The rupee has been on the downslide this year, having slipped 9% in 2018 (it started the year at 63.67 to a dollar) as foreign investors sold $6.8 million and $5.15 billion in equity and debt markets respectively. Turkey’s currency crisis has been the trigger for fresh selling across emerging markets, and the rupee has reacted sharply.

The rupee has been among the hardest hit in Asia from the Turkey-led selloff in emerging assets, largely due to a wide current account deficit (CAD, or the difference between the country’s imports and its exports) that is already strained by higher oil prices. The Finance Ministry has blamed “external factors” for the rupee’s fall; Economic Affairs Secretary Subhash Chander Garg said Tuesday that the external factors may ease going forward, and that there was “nothing at this stage to worry”. SBI Chairman Rajnish Kumar said all currencies have weakened against the dollar, and the Indian currency has not weakened very much in comparison to other currencies.

By The New York Times, Source: FactSet

After the rupee breached the 70-mark Tuesday, traders indicated that the currency recouped some of the losses as state-run banks sold the dollar on behalf of the Reserve Bank of India. The rupee climbed back to 69.90 at the close of the day’s trading.

Analysts maintain that the rupee extended losses Tuesday on account of panic demand from importers, who are buying dollars aggressively. The capital markets brushed off the panic in the currency market, with the BSE Sensex closing 207 points higher Tuesday.
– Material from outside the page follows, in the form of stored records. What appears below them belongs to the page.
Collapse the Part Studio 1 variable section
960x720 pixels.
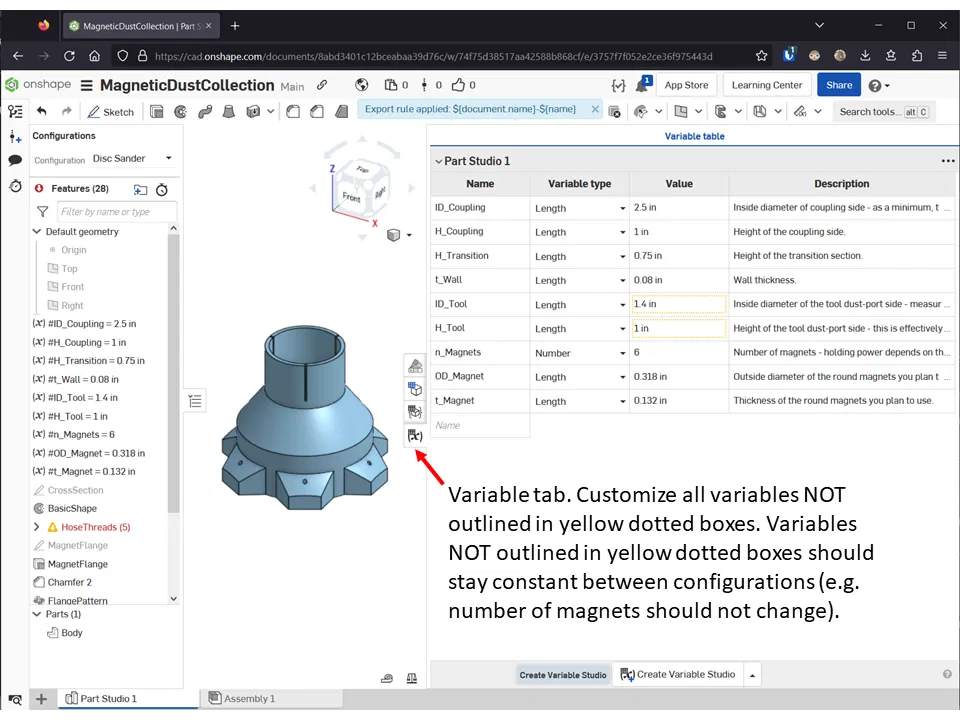point(438,161)
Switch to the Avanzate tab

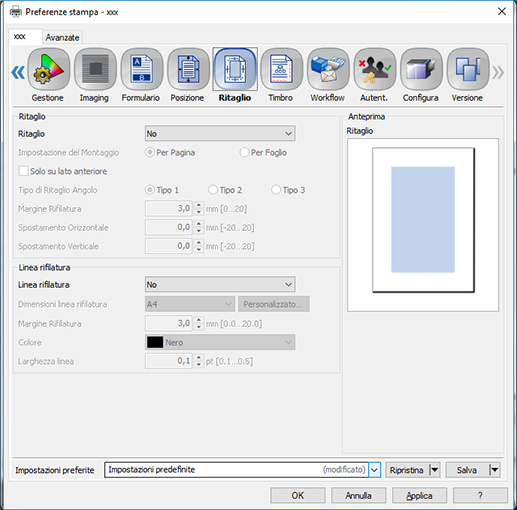[62, 37]
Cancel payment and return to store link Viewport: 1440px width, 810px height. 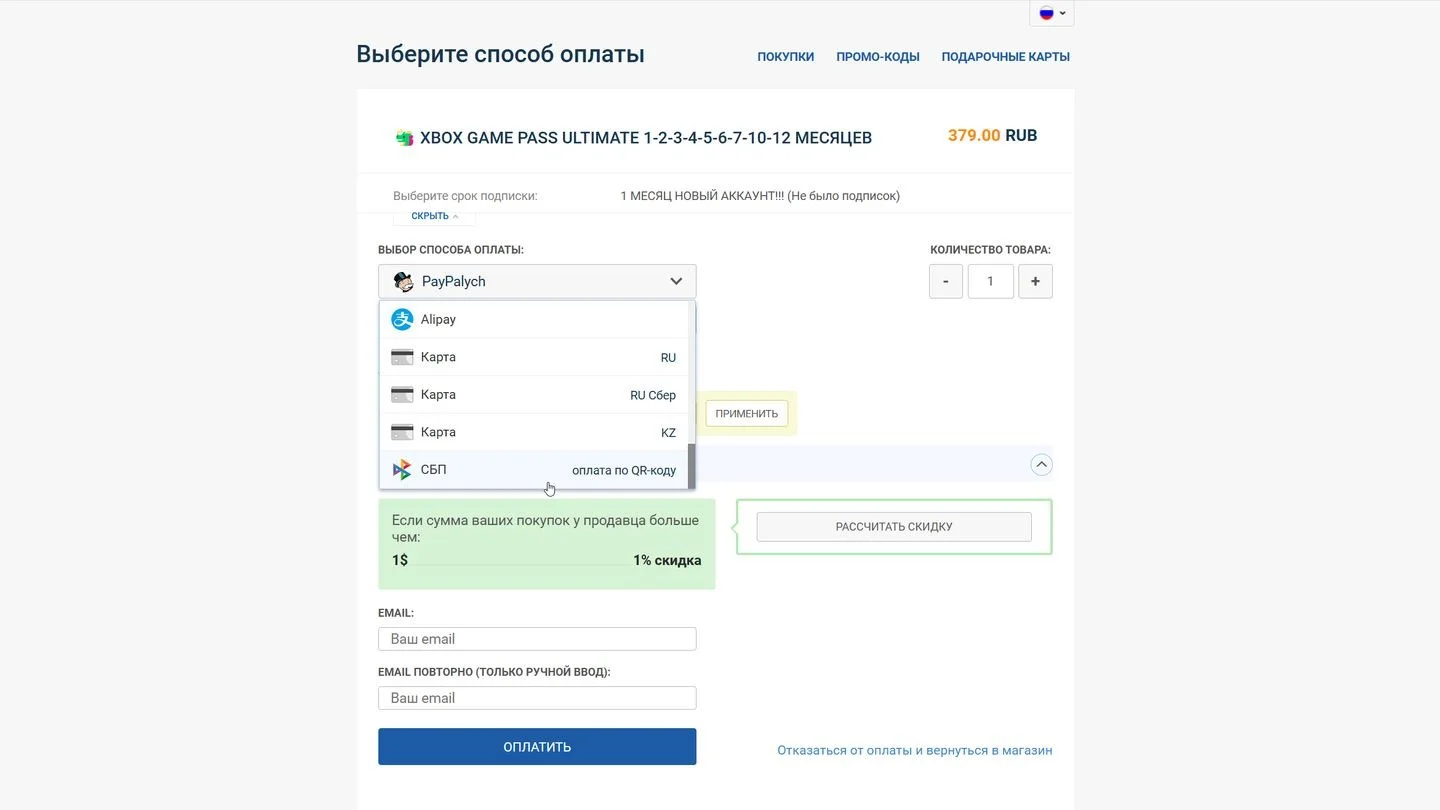coord(915,750)
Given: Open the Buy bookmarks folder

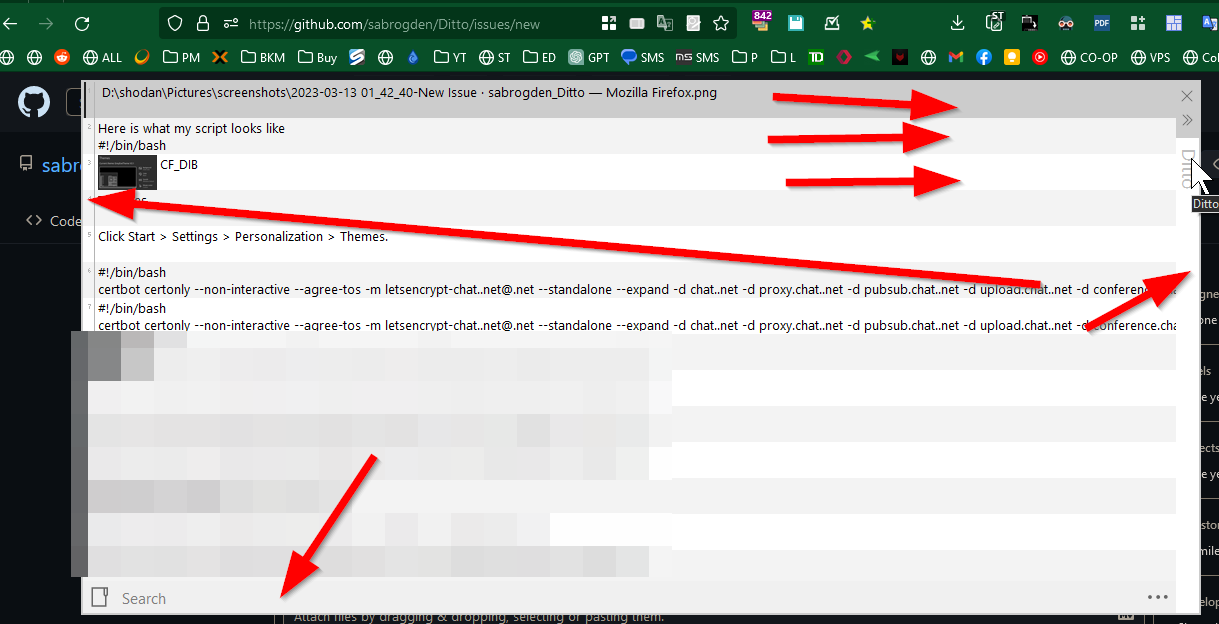Looking at the screenshot, I should (x=317, y=57).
Going forward, analysts expect factors such as the broader trend of currency movements in key emerging markets, the trend in crude oil prices, and the trajectory of the greenback strengthening against other currencies to drive the outlook for the rupee in the short term.

Mixed bag ahead

A falling rupee is very good news for exporters, as it turns exports more competitive. Despite the slide in the value of the rupee relative to the dollar, it needs to be kept in mind that the fallout has negatively impacted most major currencies, especially those from emerging markets. There was a similar selloff at the time the crisis in Greece in 2009, mainly on account of contagion fears across the Euro currency union, but a majority of analysts don’t see the Turkey situation cascading into a crisis of those proportions.
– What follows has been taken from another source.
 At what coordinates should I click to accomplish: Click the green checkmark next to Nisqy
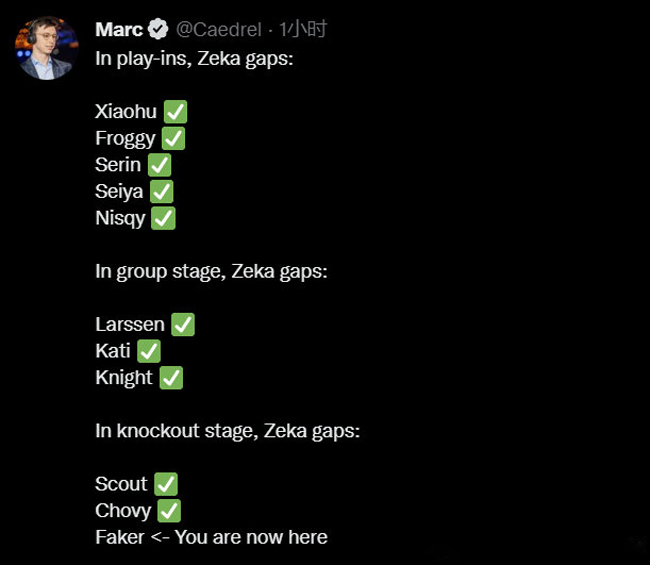[163, 218]
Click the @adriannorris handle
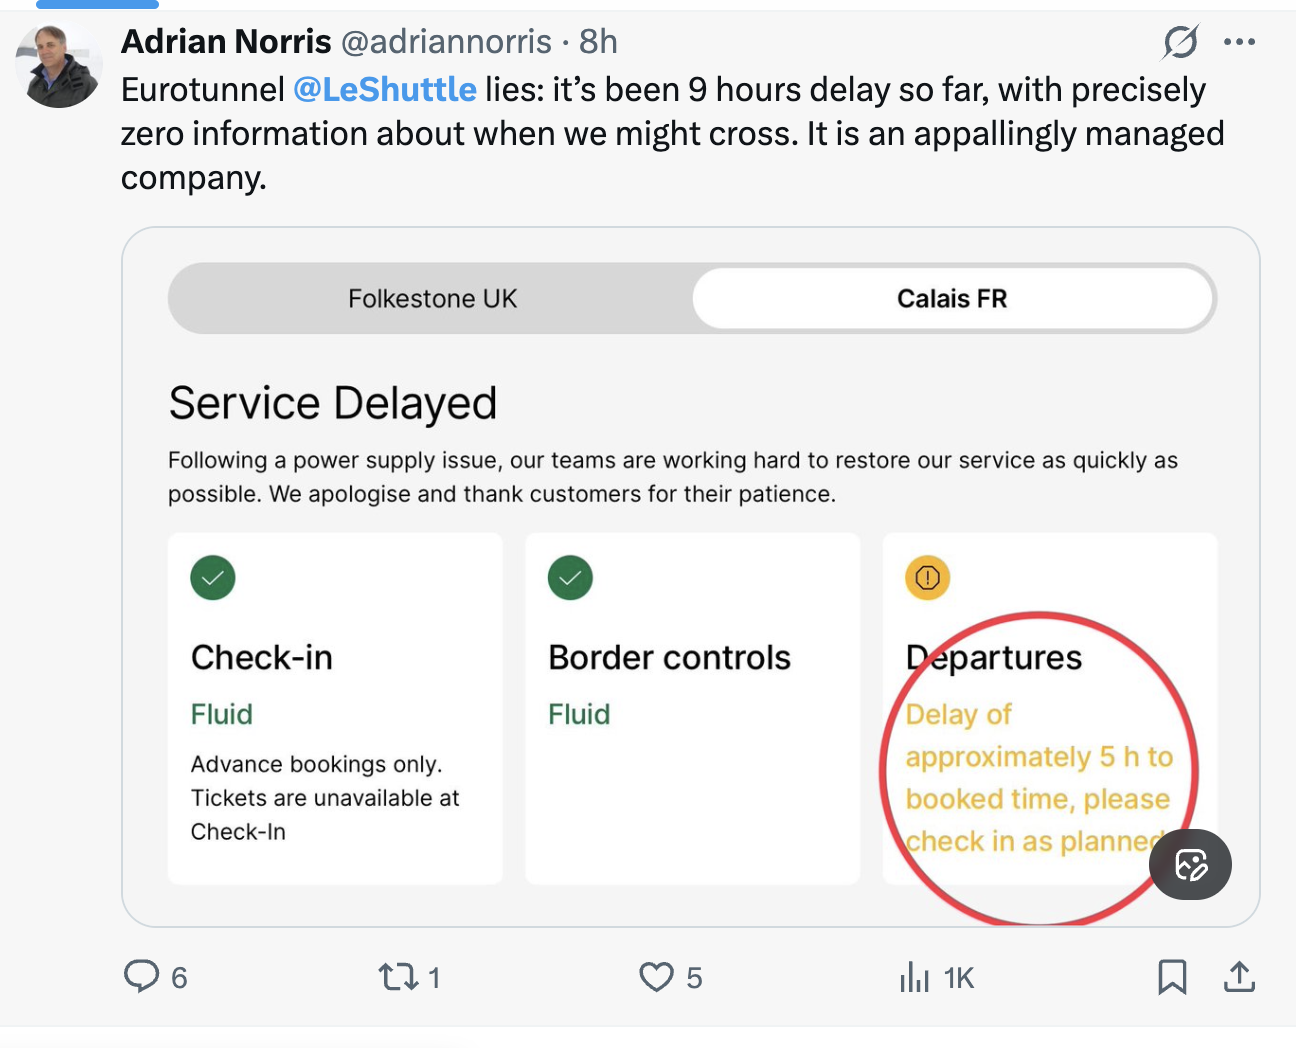This screenshot has width=1296, height=1048. click(446, 42)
Also, what the rupee is experiencing is a correction of sorts, given that between 2013-14 and 2017-18, its real effective exchange rate or REER — currency’s weighted average in relation to a basket of 36 major currencies that is adjusted for the effects of inflation with regard to the countries concerned — appreciated by 15.9%.
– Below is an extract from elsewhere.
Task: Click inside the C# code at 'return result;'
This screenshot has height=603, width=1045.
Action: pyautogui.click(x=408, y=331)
The US dollar is likely to strengthen further in the months to come, with the expected rate hikes by the US Federal Reserve in the coming quarters. According to the investment information and credit rating agency ICRA, the RBI is likely to assess the trend in the rupee vis-à-vis the emerging market currency pack, and if all emerging market currencies are depreciating, the rupee must weaken to protect export competitiveness.

A weaker currency does, however, make imports costlier. High oil prices (India is the world’s third biggest oil importer and ships in about 80% of its crude oil requirements) exert further pressure. The RBI has already hiked interest rates twice in its last two reviews to check inflationary pressures. It has also been intervening in the currency market using its foreign reserves to check currency volatility. In a recent report, the IMF had flagged global risks such as high oil prices and trade tensions among the factors weighing on India’s growth outlook.

There will also be an impact on product prices. Manish Sharma, president and CEO, Panasonic India and South Asia, said that “continual strengthening of the US dollar is putting pressure on the overall input costs”, and that if this trend continues, “it will have an impact on prices within the white goods industry” ahead of the festive season.